5L Membership of a particular social group other than family
For the purposes of the application of this Act and the regulations to a particular person, the person is to be treated as a member of a particular social group (other than the person’s family) if:
(a) a characteristic is shared by each member of the group; and
(b) the person shares, or is perceived as sharing, the characteristic; and
(c) any of the following apply:
(i)the characteristic is an innate or immutable characteristic;
(ii)the characteristic is so fundamental to a member’s identity or conscience, the member should not be forced to renounce it;
(iii)the characteristic distinguishes the group from society; and
(d) the characteristic is not a fear of persecution.
5LA Effective protection measures
(1)For the purposes of the application of this Act and the regulations to a particular person, effective protection measures are available to the person in a receiving country if:
(a) protection against persecution could be provided to the person by:
(i)the relevant State; or
(ii)a party or organisation, including an international organisation, that controls the relevant State or a substantial part of the territory of the relevant State; and
(b) the relevant State, party or organisation mentioned in paragraph (a) is willing and able to offer such protection.

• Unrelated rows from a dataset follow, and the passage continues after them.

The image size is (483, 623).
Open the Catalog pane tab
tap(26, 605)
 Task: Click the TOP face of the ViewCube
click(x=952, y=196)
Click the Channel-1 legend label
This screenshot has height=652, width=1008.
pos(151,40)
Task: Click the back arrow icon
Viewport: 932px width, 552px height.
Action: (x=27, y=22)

(2)A relevant State, party or organisation mentioned in paragraph (1)(a) is taken to be able to offer protection against persecution to a person if:
(a) the person can access the protection; and
(b) the protection is durable; and
(c) in the case of protection provided by the relevant State—the protection consists of an appropriate criminal law, a reasonably effective police force and an impartial judicial system.
…
36 Protection visas – criteria provided for by this Act
…
(2)A criterion for a protection visa is that the applicant for the visa is:
(a) a non-citizen in Australia in respect of whom the Minister is satisfied Australia has protection obligations because the person is a refugee; or
(aa) a non-citizen in Australia (other than a non-citizen mentioned in paragraph (a)) in respect of whom the Minister is satisfied Australia has protection obligations because the Minister has substantial grounds for believing that, as a necessary and foreseeable consequence of the non-citizen being removed from Australia to a receiving country, there is a real risk that the non-citizen will suffer significant harm; or
(b) a non-citizen in Australia who is a member of the same family unit as a non-citizen who:
(i)is mentioned in paragraph (a); and
(ii)holds a protection visa of the same class as that applied for by the applicant; or
(c) a non-citizen in Australia who is a member of the same family unit as a non-citizen who:
(i)is mentioned in paragraph (aa); and
(ii)holds a protection visa of the same class as that applied for by the applicant.

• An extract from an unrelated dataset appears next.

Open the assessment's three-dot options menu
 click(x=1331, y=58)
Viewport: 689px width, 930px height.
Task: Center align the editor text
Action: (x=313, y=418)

(2A)A non‑citizen will suffer significant harm if:
(a) the non‑citizen will be arbitrarily deprived of his or her life; or
(b) the death penalty will be carried out on the non‑citizen; or
(c) the non‑citizen will be subjected to torture; or
(d) the non‑citizen will be subjected to cruel or inhuman treatment or punishment; or
(e) the non‑citizen will be subjected to degrading treatment or punishment.
(2B)However, there is taken not to be a real risk that a non‑citizen will suffer significant harm in a country if the Minister is satisfied that:
(a) it would be reasonable for the non‑citizen to relocate to an area of the country where there would not be a real risk that the non‑citizen will suffer significant harm; or
(b) the non‑citizen could obtain, from an authority of the country, protection such that there would not be a real risk that the non‑citizen will suffer significant harm; or
(c) the real risk is one faced by the population of the country generally and is not faced by the non‑citizen personally.